In his closing statement, Mr. Ban welcomed the breadth of the initiatives pledged at the Conference. “These huge numbers give a sense of the scale and growth of investment going into sustainable development. Our job now is to create a critical mass — an irresistible momentum,” he said.
Before the Conference concluded its work, the Rapporteurs provided summaries of its four round tables on the theme “Looking at the way forward in implementing the expected outcomes of the Conference”. Reporting on those discussion were, respectively, Kazakhstan’s Minister for Environment Protection, Poland’s Minister for the Environment, Malawi’s Minister for Environment and Uganda’s Minister of State for Environment.
In other business, the Conference also adopted the report of its Credentials Committee (document A/CONF.216/6). It went on to adopt the draft report of the Conference (document A/CONF.216.3) and authorized the Rapporteur General to complete the text for later distribution.
The Conference also adopted a resolution containing an “expression of thanks to the people and Government of Brazil” (document A/CONF.216/L.2).
Following the adoption of the outcome document, the Conference heard statements by representatives of Algeria on behalf of the “Group of 77” developing countries and China, Bolivia, Denmark on behalf of the European Union, Ecuador, Venezuela, Iceland )also on behalf of Norway), Peru, Canada, United States, Kenya, Switzerland, Congo, Chile and Nicaragua. A representative of the Observer delegation of the Holy See also commented on the outcome document.

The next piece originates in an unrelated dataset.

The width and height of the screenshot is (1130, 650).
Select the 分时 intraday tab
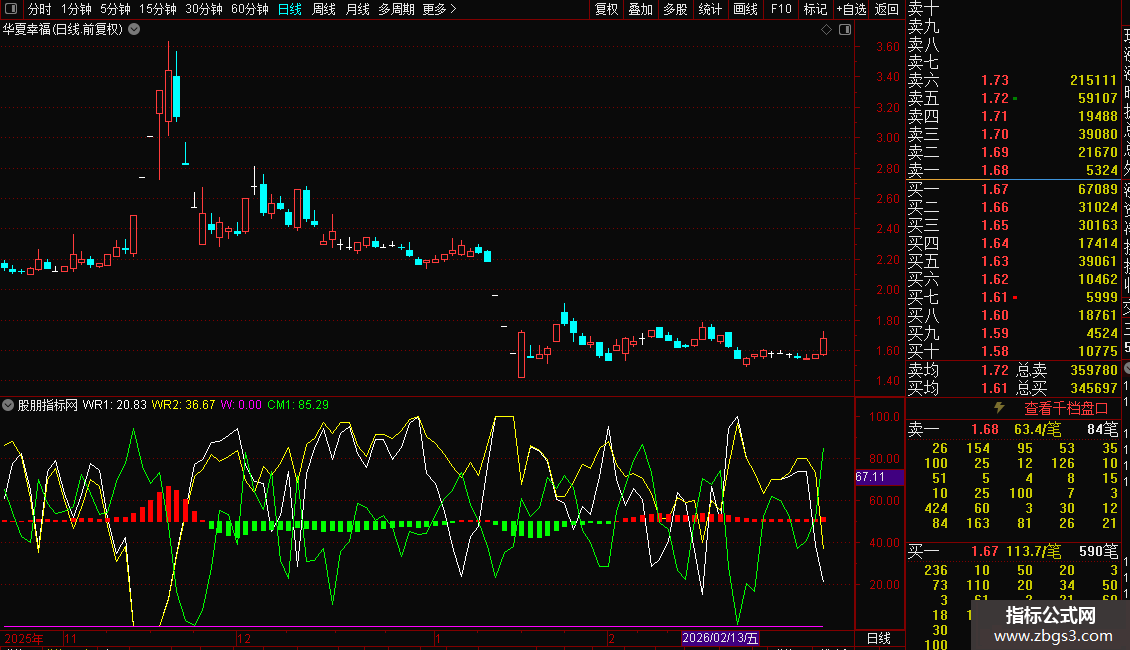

Speaking in the general debate today were the Heads of State of Swaziland, Mozambique, Equatorial Guinea, Senegal and Serbia.
The Prime Ministers of Denmark and Sweden also addressed the Conference today, as did the Deputy Prime Ministers of Croatia, Thailand and Azerbaijan.
Other speakers included ministers and senior Government officials from Slovakia, Canada, Czech Republic, Iraq, Saint Lucia, Iceland, Malaysia, Libya, Romania, Malta, Belize, Philippines, Uzbekistan, Germany, Bangladesh, Poland, Singapore, Malawi, Italy, Rwanda, Afghanistan, Guatemala, Togo, Panama, Venezuela, Argentina, United Arab Emirates, Oman, Uganda, Sierra Leone, Cambodia, Bahrain, Dominica, South Sudan, Nicaragua, Timor-Leste, Liechtenstein, Palau, Papua New Guinea, Nauru, Tonga and Somalia.
The Special Envoy of Pope Benedict XVI also delivered a statement for the Holy See.